Your task
Rewrite every entry below, swapping each occurrence of "Where should I click to" for "Which point should be clicked to" and leaving all other text unchanged.

---

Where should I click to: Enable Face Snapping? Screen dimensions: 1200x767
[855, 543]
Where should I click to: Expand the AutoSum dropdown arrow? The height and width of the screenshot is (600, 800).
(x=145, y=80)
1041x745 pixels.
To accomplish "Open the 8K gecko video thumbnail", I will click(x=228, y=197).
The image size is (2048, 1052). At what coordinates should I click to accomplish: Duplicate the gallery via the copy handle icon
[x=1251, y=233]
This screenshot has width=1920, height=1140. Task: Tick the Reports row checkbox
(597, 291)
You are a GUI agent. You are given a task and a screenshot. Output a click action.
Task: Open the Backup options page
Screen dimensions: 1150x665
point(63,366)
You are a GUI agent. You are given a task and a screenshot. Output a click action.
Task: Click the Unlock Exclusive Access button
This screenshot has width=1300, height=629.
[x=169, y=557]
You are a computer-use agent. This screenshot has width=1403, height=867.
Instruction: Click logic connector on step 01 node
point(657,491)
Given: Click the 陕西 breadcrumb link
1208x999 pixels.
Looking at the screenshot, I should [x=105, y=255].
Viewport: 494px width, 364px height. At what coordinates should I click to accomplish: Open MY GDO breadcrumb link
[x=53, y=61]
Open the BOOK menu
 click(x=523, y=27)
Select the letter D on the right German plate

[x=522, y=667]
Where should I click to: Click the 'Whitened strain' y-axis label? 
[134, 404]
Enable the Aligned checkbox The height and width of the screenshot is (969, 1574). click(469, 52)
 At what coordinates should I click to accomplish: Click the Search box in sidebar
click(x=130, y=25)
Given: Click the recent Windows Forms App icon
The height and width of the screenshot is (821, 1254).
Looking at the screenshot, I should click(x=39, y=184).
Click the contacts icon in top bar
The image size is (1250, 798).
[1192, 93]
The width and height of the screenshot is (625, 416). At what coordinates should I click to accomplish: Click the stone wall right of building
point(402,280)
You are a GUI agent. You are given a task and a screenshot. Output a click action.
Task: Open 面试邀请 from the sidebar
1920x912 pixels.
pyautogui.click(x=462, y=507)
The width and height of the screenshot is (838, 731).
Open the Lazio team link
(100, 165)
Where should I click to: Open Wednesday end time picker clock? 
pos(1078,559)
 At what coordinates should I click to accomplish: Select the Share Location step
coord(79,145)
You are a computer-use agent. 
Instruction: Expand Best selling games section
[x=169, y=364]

---

Response to the task
Which point should be clicked to: Enable Face Snapping? Screen dimensions: 1200x767
[855, 543]
Which point should be clicked to: Expand the AutoSum dropdown arrow? The height and width of the screenshot is (600, 800).
(x=145, y=80)
1041x745 pixels.
To accomplish "Open the 8K gecko video thumbnail", I will click(x=228, y=197).
The image size is (2048, 1052). At what coordinates should I click to accomplish: Duplicate the gallery via the copy handle icon
[x=1251, y=233]
This screenshot has width=1920, height=1140. Task: Tick the Reports row checkbox
(597, 291)
You are a GUI agent. You are given a task and a screenshot. Output a click action.
Task: Open the Backup options page
Screen dimensions: 1150x665
point(63,366)
You are a GUI agent. You are given a task and a screenshot. Output a click action.
Task: Click the Unlock Exclusive Access button
This screenshot has width=1300, height=629.
[x=169, y=557]
You are a computer-use agent. This screenshot has width=1403, height=867.
Instruction: Click logic connector on step 01 node
point(657,491)
Given: Click the 陕西 breadcrumb link
1208x999 pixels.
Looking at the screenshot, I should [x=105, y=255].
Viewport: 494px width, 364px height. At what coordinates should I click to accomplish: Open MY GDO breadcrumb link
[x=53, y=61]
Open the BOOK menu
 click(x=523, y=27)
Select the letter D on the right German plate

[x=522, y=667]
Which point should be clicked to: Click the 'Whitened strain' y-axis label? 
[134, 404]
Enable the Aligned checkbox The height and width of the screenshot is (969, 1574). click(469, 52)
 At what coordinates should I click to accomplish: Click the Search box in sidebar
click(x=130, y=25)
Given: Click the recent Windows Forms App icon
The height and width of the screenshot is (821, 1254).
Looking at the screenshot, I should click(x=39, y=184).
Click the contacts icon in top bar
The image size is (1250, 798).
[1192, 93]
The width and height of the screenshot is (625, 416). At what coordinates should I click to accomplish: Click the stone wall right of building
point(402,280)
You are a GUI agent. You are given a task and a screenshot. Output a click action.
Task: Open 面试邀请 from the sidebar
1920x912 pixels.
pyautogui.click(x=462, y=507)
The width and height of the screenshot is (838, 731).
Open the Lazio team link
(100, 165)
Which point should be clicked to: Open Wednesday end time picker clock? 
pos(1078,559)
 At what coordinates should I click to accomplish: Select the Share Location step
coord(79,145)
You are a computer-use agent. 
Instruction: Expand Best selling games section
[x=169, y=364]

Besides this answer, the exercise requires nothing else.